RISCO À EXPORTAÇÃO

Empresas da RMC enfrentam incerteza com proposta de tarifas dos EUA

Terminal de cargas do aeroporto de Viracopos em Campinas
Terminal de cargas do aeroporto de Viracoposrto de Viracopos em Campinas — Foto: Isabela Leite

Carnes, pneus e componentes elétricos fabricados na Região Metropolitana de Campinas são os itens mais expostos à sobretaxa de 25% debatida pelo governo americano.

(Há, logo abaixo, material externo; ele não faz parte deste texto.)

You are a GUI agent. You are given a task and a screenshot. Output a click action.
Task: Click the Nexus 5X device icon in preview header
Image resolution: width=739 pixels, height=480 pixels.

A aplicação de uma tarifa adicional de 25% sobre produtos brasileiros, em discussão pelo governo dos Estados Unidos, ameaça a estabilidade econômica de setores estratégicos na Região Metropolitana de Campinas (RMC). A definição sobre a medida, que visa retaliar supostas práticas comerciais desleais, possui prazo final até 15 de julho de 2026. O impacto direto da decisão, caso confirmada, preocupa especialistas pelo risco à manutenção de empregos e à viabilidade financeira de companhias com alta dependência do mercado norte-americano. Segundo análise do Observatório PUC-Campinas, a situação é particularmente grave para segmentos como o de carnes preparadas, pneus e componentes da indústria elétrica, que possuem pouca ou nenhuma proteção na lista de exceções dos Estados Unidos. Para o economista Paulo Oliveira, pesquisador do Observatório PUC-Campinas e diretor da Faculdade de Ciências Econômicas da instituição, embora o impacto agregado pareça diluído, o cenário é dramático em nível local. Municípios que concentram indústrias com grande volume de exportação para os EUA podem sofrer abalos na geração de postos de trabalho a médio e longo prazo, dependendo da capacidade das empresas de redirecionarem seus produtos para outros mercados. A vulnerabilidade varia conforme o setor. O estudo aponta que, enquanto produtos como medicamentos possuem isenções garantidas, bens como ferramentas motorizadas e isoladores elétricos estão totalmente expostos à cobrança. Além da tarifa de 25% discutida sob a Seção 301 da Lei de Comércio de 1974, especialistas alertam que a acumulação de taxas adicionais pode elevar a carga tributária total a patamares de até 47,5%, pressionando drasticamente a competitividade nacional frente a concorrentes internacionais que não enfrentam restrições equivalentes. Enquanto o governo brasileiro mantém negociações diplomáticas na tentativa de evitar o agravamento da disputa comercial, o setor privado busca alternativas para minimizar os danos. A eficácia dessas tratativas, conduzidas desde 2025, será determinante para evitar que o custo do isolamento comercial recaia sobre a base produtiva e a força de trabalho da Região Metropolitana de Campinas.